_Work to be completed_. The entries below must be transcribed exactly. Leave nothing out.
#### Source data
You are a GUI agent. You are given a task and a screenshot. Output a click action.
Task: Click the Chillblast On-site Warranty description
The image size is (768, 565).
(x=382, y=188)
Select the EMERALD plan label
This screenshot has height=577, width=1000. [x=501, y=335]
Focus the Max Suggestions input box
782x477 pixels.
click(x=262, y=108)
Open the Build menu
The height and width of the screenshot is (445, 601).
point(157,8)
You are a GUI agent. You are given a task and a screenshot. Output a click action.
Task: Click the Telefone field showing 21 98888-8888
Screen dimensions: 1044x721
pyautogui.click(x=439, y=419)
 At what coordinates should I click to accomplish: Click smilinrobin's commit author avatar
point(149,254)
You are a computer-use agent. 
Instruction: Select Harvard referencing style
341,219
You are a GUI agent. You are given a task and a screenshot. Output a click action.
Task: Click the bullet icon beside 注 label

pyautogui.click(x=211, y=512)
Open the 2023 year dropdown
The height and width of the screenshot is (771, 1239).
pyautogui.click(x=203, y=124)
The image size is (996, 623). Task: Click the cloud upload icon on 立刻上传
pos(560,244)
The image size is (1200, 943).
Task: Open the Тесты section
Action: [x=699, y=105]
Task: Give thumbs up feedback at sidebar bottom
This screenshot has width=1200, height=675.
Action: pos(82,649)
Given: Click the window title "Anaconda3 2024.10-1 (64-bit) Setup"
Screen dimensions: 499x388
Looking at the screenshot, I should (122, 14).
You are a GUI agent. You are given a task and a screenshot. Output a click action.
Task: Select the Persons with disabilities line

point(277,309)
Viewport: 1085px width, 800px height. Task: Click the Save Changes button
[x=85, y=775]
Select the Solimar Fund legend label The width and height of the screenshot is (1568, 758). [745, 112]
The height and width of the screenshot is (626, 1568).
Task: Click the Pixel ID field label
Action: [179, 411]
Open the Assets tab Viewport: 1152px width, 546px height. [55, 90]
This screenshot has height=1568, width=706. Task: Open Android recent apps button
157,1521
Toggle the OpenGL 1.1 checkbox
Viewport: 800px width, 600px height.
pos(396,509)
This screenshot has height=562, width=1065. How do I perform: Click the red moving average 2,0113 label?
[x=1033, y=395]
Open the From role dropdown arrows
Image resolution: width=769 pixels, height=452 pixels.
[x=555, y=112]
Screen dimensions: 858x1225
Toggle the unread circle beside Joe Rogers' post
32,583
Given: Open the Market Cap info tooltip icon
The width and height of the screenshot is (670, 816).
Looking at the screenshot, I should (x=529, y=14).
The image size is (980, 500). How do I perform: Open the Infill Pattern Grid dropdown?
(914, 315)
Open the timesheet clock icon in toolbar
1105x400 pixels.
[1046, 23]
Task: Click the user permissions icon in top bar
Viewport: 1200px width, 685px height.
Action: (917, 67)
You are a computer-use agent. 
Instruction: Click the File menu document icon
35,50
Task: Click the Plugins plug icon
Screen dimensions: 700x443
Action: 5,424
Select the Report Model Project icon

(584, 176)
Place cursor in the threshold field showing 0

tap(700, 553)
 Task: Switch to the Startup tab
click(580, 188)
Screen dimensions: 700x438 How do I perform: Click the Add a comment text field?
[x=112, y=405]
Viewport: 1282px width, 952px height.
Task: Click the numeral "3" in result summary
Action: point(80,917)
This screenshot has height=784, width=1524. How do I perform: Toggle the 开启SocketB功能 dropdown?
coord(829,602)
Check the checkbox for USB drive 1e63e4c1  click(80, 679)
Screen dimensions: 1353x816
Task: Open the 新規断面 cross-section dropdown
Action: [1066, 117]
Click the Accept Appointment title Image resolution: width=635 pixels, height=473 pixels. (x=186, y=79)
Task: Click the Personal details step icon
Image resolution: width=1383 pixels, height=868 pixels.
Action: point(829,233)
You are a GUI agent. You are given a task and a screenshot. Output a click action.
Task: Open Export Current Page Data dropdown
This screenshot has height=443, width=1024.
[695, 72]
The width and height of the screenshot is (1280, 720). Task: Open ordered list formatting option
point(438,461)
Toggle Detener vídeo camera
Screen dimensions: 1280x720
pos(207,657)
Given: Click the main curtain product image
########
_Solution for this task_.
You are a GUI agent. You are given a task and a screenshot. Output a click action.
Task: Click the Chillblast On-site Warranty description
The image size is (768, 565).
(x=382, y=188)
Select the EMERALD plan label
This screenshot has height=577, width=1000. [x=501, y=335]
Focus the Max Suggestions input box
782x477 pixels.
click(x=262, y=108)
Open the Build menu
The height and width of the screenshot is (445, 601).
point(157,8)
You are a GUI agent. You are given a task and a screenshot. Output a click action.
Task: Click the Telefone field showing 21 98888-8888
Screen dimensions: 1044x721
pyautogui.click(x=439, y=419)
 At what coordinates should I click to accomplish: Click smilinrobin's commit author avatar
point(149,254)
You are a computer-use agent. 
Instruction: Select Harvard referencing style
341,219
You are a GUI agent. You are given a task and a screenshot. Output a click action.
Task: Click the bullet icon beside 注 label

pyautogui.click(x=211, y=512)
Open the 2023 year dropdown
The height and width of the screenshot is (771, 1239).
pyautogui.click(x=203, y=124)
The image size is (996, 623). Task: Click the cloud upload icon on 立刻上传
pos(560,244)
The image size is (1200, 943).
Task: Open the Тесты section
Action: [x=699, y=105]
Task: Give thumbs up feedback at sidebar bottom
This screenshot has width=1200, height=675.
Action: pos(82,649)
Given: Click the window title "Anaconda3 2024.10-1 (64-bit) Setup"
Screen dimensions: 499x388
Looking at the screenshot, I should (122, 14).
You are a GUI agent. You are given a task and a screenshot. Output a click action.
Task: Select the Persons with disabilities line

point(277,309)
Viewport: 1085px width, 800px height. Task: Click the Save Changes button
[x=85, y=775]
Select the Solimar Fund legend label The width and height of the screenshot is (1568, 758). [745, 112]
The height and width of the screenshot is (626, 1568).
Task: Click the Pixel ID field label
Action: [179, 411]
Open the Assets tab Viewport: 1152px width, 546px height. [55, 90]
This screenshot has height=1568, width=706. Task: Open Android recent apps button
157,1521
Toggle the OpenGL 1.1 checkbox
Viewport: 800px width, 600px height.
pos(396,509)
This screenshot has height=562, width=1065. How do I perform: Click the red moving average 2,0113 label?
[x=1033, y=395]
Open the From role dropdown arrows
Image resolution: width=769 pixels, height=452 pixels.
[x=555, y=112]
Screen dimensions: 858x1225
Toggle the unread circle beside Joe Rogers' post
32,583
Given: Open the Market Cap info tooltip icon
The width and height of the screenshot is (670, 816).
Looking at the screenshot, I should (x=529, y=14).
The image size is (980, 500). How do I perform: Open the Infill Pattern Grid dropdown?
(914, 315)
Open the timesheet clock icon in toolbar
1105x400 pixels.
[1046, 23]
Task: Click the user permissions icon in top bar
Viewport: 1200px width, 685px height.
Action: (917, 67)
You are a computer-use agent. 
Instruction: Click the File menu document icon
35,50
Task: Click the Plugins plug icon
Screen dimensions: 700x443
Action: 5,424
Select the Report Model Project icon

(584, 176)
Place cursor in the threshold field showing 0

tap(700, 553)
 Task: Switch to the Startup tab
click(580, 188)
Screen dimensions: 700x438 How do I perform: Click the Add a comment text field?
[x=112, y=405]
Viewport: 1282px width, 952px height.
Task: Click the numeral "3" in result summary
Action: point(80,917)
This screenshot has height=784, width=1524. How do I perform: Toggle the 开启SocketB功能 dropdown?
coord(829,602)
Check the checkbox for USB drive 1e63e4c1  click(80, 679)
Screen dimensions: 1353x816
Task: Open the 新規断面 cross-section dropdown
Action: [1066, 117]
Click the Accept Appointment title Image resolution: width=635 pixels, height=473 pixels. (x=186, y=79)
Task: Click the Personal details step icon
Image resolution: width=1383 pixels, height=868 pixels.
Action: point(829,233)
You are a GUI agent. You are given a task and a screenshot. Output a click action.
Task: Open Export Current Page Data dropdown
This screenshot has height=443, width=1024.
[695, 72]
The width and height of the screenshot is (1280, 720). Task: Open ordered list formatting option
point(438,461)
Toggle Detener vídeo camera
Screen dimensions: 1280x720
pos(207,657)
Given: Click the main curtain product image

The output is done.